The state regulatory landscape
State-level responses to the public-health implications of legal sports betting vary substantially. The standard regulatory toolkit:
- Self-exclusion programs. Statewide registries that bar an individual from all licensed operators within the state upon their own request.
- Deposit and loss limits. Some states require operators to offer customer-imposed limits; fewer require operators to enforce hard caps.
- Advertising restrictions. A small number of states (notably Massachusetts and Virginia) impose advertising restrictions during sporting events featuring teams associated with the state.
- Earmarked funding. Most adopting states allocate a percentage of sports-betting tax revenue to problem-gambling services. The percentage varies widely (from 0% in some states to 1.5%+ in others).
- Helpline mandates. Most states require operators to display the National Problem Gambling Helpline number prominently in advertising and on-platform.
For state-by-state behavioral-health infrastructure analysis, see Behavioral Risk in Digital Entertainment Platforms.
What we do not cover
Our editorial scope deliberately excludes:
- Operator comparisons. We do not list, link to, evaluate, or recommend specific sports-betting platforms.
- Strategy or “responsible gambling” optimization. Editorial coverage focuses on public-health framing, not consumer-engagement strategies.
- Industry advertising. No advertising relationships with operators, affiliates, or media partners with financial interest in platform expansion.
This is editorial public-health framing, not platform-industry coverage. For our complete editorial principles, see our Methodology.
References & Sources Consulted
- Baker SR, Balthrop J, Johnson MS, Kotter JD, Pisciotta K. The Financial Consequences of Legalized Sports Gambling. NBER Working Paper No. 32119; February 2024.

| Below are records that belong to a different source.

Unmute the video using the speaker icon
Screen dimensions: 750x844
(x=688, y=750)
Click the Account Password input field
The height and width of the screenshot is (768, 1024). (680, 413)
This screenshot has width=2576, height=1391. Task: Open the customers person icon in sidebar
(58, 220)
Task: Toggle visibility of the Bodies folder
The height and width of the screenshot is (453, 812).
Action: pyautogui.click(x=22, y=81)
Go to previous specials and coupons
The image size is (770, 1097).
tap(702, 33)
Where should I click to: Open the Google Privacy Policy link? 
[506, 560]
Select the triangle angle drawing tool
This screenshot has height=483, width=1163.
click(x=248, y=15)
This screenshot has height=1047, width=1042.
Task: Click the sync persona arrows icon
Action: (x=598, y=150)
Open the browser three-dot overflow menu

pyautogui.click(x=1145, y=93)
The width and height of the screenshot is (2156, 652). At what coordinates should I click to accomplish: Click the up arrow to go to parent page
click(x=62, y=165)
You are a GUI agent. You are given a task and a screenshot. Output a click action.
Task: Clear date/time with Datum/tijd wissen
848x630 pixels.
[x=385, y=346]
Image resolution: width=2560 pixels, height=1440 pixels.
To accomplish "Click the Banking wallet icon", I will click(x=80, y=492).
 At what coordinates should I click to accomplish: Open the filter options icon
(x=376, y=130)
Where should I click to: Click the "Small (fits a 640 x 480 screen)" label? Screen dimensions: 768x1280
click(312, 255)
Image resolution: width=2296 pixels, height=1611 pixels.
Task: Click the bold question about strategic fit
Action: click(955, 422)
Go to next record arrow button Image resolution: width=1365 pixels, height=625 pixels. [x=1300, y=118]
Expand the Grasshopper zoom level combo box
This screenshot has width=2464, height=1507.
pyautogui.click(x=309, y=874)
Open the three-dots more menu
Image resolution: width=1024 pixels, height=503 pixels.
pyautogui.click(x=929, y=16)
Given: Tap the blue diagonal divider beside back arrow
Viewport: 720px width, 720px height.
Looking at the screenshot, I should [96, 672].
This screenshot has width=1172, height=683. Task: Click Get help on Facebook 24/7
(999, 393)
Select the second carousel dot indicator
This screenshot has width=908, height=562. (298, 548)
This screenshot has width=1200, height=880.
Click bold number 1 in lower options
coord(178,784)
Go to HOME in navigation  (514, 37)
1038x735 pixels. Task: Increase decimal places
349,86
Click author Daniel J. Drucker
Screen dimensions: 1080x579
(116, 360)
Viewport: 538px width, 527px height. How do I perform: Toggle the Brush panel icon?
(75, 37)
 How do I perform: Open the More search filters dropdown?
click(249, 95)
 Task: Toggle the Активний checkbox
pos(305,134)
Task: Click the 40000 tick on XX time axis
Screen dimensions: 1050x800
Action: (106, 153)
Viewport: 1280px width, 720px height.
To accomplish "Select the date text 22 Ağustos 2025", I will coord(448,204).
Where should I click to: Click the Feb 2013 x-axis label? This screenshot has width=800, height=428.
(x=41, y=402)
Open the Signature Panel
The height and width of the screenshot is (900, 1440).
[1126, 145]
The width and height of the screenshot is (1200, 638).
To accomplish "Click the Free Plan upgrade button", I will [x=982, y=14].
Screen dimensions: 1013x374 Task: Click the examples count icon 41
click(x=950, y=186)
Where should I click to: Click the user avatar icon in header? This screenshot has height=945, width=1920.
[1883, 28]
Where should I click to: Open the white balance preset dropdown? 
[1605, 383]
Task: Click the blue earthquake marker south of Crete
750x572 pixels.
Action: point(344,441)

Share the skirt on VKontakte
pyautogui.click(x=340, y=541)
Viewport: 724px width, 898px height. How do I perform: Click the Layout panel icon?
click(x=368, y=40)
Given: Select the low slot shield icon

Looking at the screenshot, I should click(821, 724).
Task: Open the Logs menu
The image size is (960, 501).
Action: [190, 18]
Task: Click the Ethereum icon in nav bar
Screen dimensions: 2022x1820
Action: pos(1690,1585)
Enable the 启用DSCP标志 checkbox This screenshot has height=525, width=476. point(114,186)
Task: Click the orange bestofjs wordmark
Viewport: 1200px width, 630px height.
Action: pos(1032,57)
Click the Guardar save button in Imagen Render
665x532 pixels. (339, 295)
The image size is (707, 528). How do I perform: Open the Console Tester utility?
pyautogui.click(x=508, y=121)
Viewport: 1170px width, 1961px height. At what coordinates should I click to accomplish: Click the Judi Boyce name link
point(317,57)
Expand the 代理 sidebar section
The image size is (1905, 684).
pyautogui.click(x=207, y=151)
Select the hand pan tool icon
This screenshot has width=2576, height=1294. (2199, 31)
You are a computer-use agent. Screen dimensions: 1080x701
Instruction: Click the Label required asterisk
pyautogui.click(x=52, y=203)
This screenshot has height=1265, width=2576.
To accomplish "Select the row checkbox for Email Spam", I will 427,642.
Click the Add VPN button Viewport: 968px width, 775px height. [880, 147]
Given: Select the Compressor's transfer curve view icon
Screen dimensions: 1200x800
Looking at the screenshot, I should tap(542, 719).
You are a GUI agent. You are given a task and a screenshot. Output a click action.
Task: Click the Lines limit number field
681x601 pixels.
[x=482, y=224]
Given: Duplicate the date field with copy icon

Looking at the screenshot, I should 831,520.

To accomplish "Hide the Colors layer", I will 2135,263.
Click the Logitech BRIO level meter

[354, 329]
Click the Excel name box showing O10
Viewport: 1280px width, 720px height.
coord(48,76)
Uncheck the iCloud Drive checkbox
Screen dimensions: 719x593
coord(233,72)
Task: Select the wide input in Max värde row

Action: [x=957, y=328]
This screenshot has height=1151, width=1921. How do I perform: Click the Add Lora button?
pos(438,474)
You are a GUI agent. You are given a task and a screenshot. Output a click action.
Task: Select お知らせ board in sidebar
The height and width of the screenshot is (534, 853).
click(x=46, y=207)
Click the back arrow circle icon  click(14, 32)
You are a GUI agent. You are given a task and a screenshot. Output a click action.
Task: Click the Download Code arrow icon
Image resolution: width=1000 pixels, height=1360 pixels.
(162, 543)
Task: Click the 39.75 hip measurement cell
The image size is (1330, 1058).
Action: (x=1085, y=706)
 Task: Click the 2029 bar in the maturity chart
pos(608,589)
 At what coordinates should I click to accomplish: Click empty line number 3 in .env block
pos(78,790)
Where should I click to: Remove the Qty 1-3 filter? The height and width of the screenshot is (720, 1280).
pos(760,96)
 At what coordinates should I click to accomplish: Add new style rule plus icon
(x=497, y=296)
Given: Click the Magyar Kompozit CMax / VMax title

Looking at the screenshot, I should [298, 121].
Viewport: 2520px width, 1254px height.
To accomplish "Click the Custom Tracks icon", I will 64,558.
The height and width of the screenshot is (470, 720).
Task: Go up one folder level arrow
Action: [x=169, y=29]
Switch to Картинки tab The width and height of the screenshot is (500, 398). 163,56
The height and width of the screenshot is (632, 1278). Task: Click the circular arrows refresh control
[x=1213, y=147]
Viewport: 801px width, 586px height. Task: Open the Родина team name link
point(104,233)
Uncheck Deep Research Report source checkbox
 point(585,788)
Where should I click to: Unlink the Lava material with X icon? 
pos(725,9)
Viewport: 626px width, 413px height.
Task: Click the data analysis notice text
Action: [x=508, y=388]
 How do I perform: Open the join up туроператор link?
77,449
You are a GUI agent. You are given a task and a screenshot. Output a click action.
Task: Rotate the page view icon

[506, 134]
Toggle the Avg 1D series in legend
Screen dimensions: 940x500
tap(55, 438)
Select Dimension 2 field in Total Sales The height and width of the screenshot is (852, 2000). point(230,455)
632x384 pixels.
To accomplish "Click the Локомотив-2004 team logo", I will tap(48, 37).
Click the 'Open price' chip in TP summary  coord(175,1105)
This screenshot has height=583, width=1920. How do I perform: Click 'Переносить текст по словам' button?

- American Psychiatric Association. Diagnostic and Statistical Manual of Mental Disorders, Fifth Edition, Text Revision (DSM-5-TR). APA Publishing; 2022.
- National Council on Problem Gambling. A Public Health Approach to Gambling-Related Harm. NCPG; 2024.
- Murphy v. National Collegiate Athletic Association, 584 U.S. ___ (2018).
- Welte JW, Barnes GM, Tidwell MO, Wieczorek WF. Gambling and problem gambling in the United States: changes between 1999 and 2013. Journal of Gambling Studies. 2015;31(3):695–715.